Sampling: We draw 2,000 posterior samples after 1,000 tuning steps, targeting accept=0.9 for robust inference.
import pymc3 as pm
with pm.Model() as model:
# Priors
α = pm.Normal("α", mu=0, sigma=1e5) # intercept prior
β = pm.Normal("β", mu=0, sigma=1e4, shape=X_train_s.shape[1]) # slopes prior
σ = pm.HalfNormal("σ", sigma=1e4) # noise scale
# Expected revenue
μ = α + pm.math.dot(X_train_s, β)
# Likelihood
Y_obs = pm.Normal("Y_obs", mu=μ, sigma=σ, observed=y_train)
# MCMC sampling
trace = pm.sample(
draws=2000, # number of posterior samples
tune=1000, # burn‑in
target_accept=0.9,
return_inferencedata=True
)
Posterior Analysis & Point Predictions
Posterior predictive: Sampling Y_obs yields full predictive distributions; from these, we compute the posterior mean forecast and 94% Highest Posterior Density interval at new Ticket Price values.

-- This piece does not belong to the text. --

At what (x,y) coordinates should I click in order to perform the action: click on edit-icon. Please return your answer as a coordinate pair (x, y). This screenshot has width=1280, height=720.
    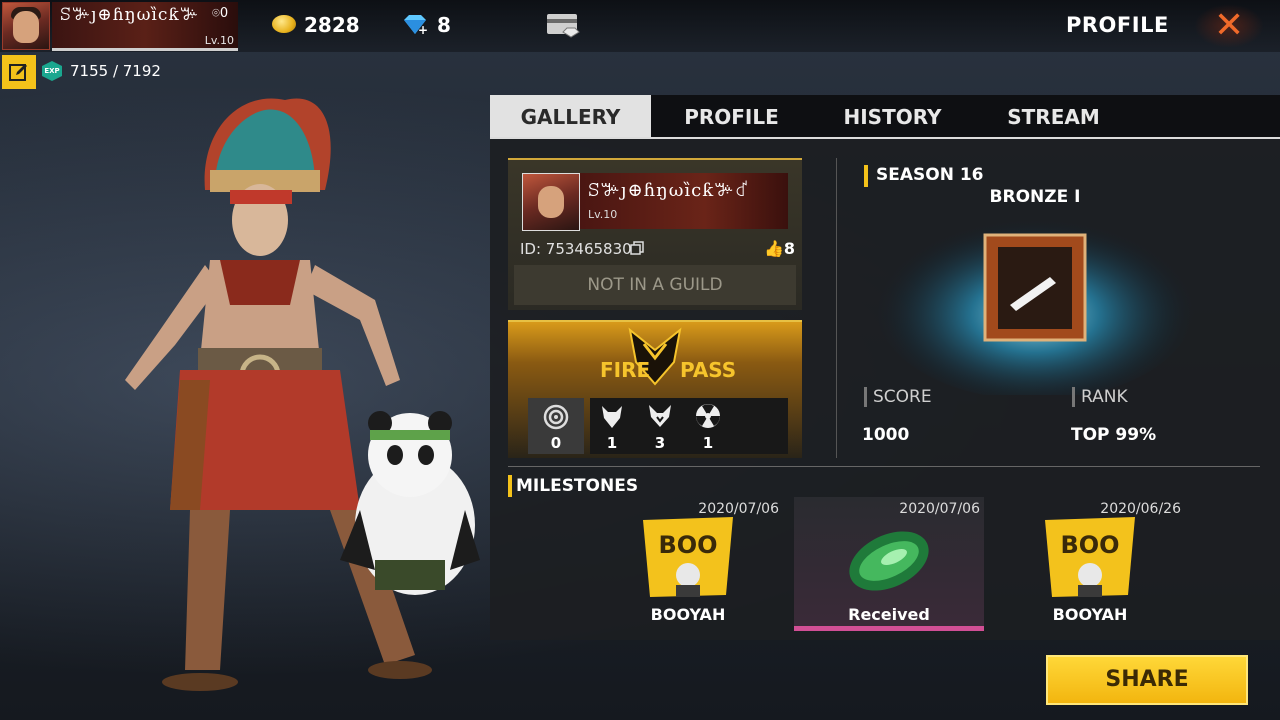
    Looking at the image, I should click on (18, 72). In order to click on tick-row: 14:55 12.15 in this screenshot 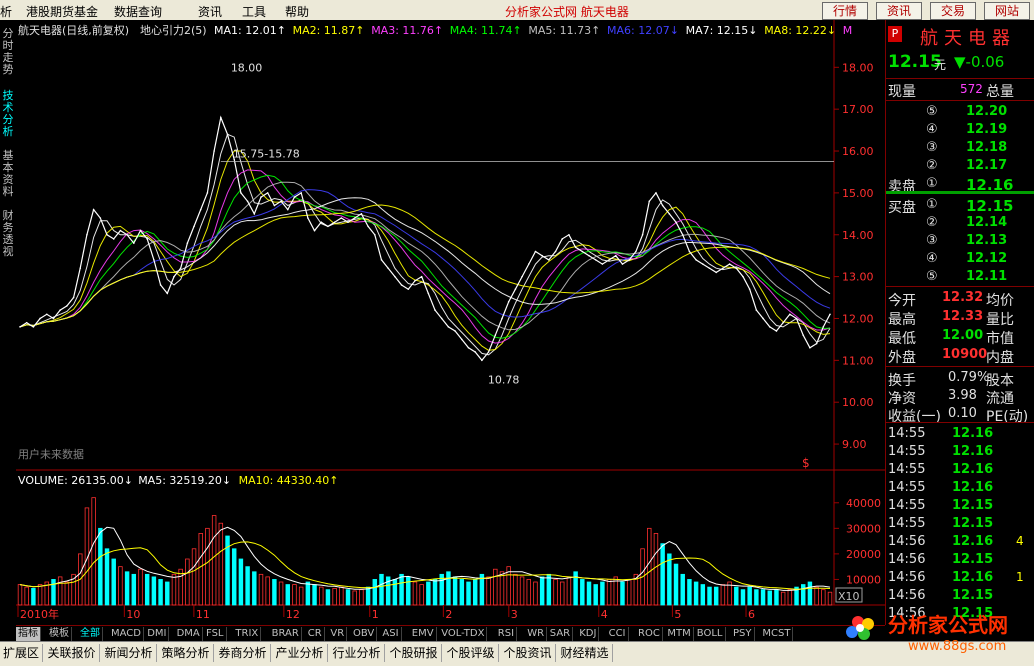, I will do `click(960, 506)`.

Evaluation: Mean Absolute Error (MAE) on held‑out events quantifies point‐forecast accuracy.
import arviz as az
from sklearn.metrics import mean_absolute_error
# Summarize posterior distributions
az.summary(trace, round_to=2)
# Posterior predictive sampling
with model:
ppc = pm.sample_posterior_predictive(trace, var_names=["Y_obs"])
# Posterior means
α_post = trace.posterior["α"].mean().item()
β_post = trace.posterior["β"].mean(dim=["chain","draw"]).values
# Point predictions on test set
y_pred = α_post + X_test_s.dot(β_post)
# Evaluate accuracy
mae = mean_absolute_error(y_test, y_pred)
print(f"Test MAE: ${mae:.2f}")
Visualise Predictions & Credible Intervals
By sweeping Ticket Price and holding other features fixed, we plot the posterior mean of the revenue curve and its credible band—revealing both the expected revenue sensitivity and the associated uncertainty.
import numpy as np
import matplotlib.pyplot as plt
# Sweep Ticket Price; hold other features at median
price_grid = np.linspace(X_train_s[:,0].min(), X_train_s[:,0].max(), 100)
grid = np.median(X_train_s, axis=0)[None,:].repeat(100, axis=0)
grid[:,0] = price_grid
with model:
ppc_grid = pm.sample_posterior_predictive(
trace, var_names=["Y_obs"], samples=1000
)
preds = ppc_grid["Y_obs"]
mean_pred = preds.mean(axis=0)
hpd = az.hdi(preds, hdi_prob=0.94)
# Back‑transform Ticket Price
price_orig = scaler.inverse_transform(grid)[:,0]
plt.figure(figsize=(8,5))
plt.plot(price_orig, mean_pred, label="Posterior mean")
plt.fill_between(price_orig, hpd[:,0], hpd[:,1], alpha=0.3,
label="94% credible interval")
plt.scatter(
scaler.inverse_transform(X_test_s)[:,0], y_test,
color="k", alpha=0.5, label="Test data"
)
plt.xlabel("Ticket Price (USD)")
plt.ylabel("Total Revenue (USD)")
plt.title("Bayesian Regression: Revenue vs. Ticket Price")
plt.legend()
plt.tight_layout()
plt.show()
Summary
This Bayesian Regression workflow for Festival Attendance Cost Prediction provides:
1. Point estimates of total ticket revenue from early event indicators.
2. Credible intervals that quantify forecasting uncertainty—crucial for risk‐aware pricing.
3. Actionable insights: event planners can set ticket tiers, negotiate vendor contracts, and allocate marketing budgets with confidence bounds—optimising both revenue and attendee satisfaction.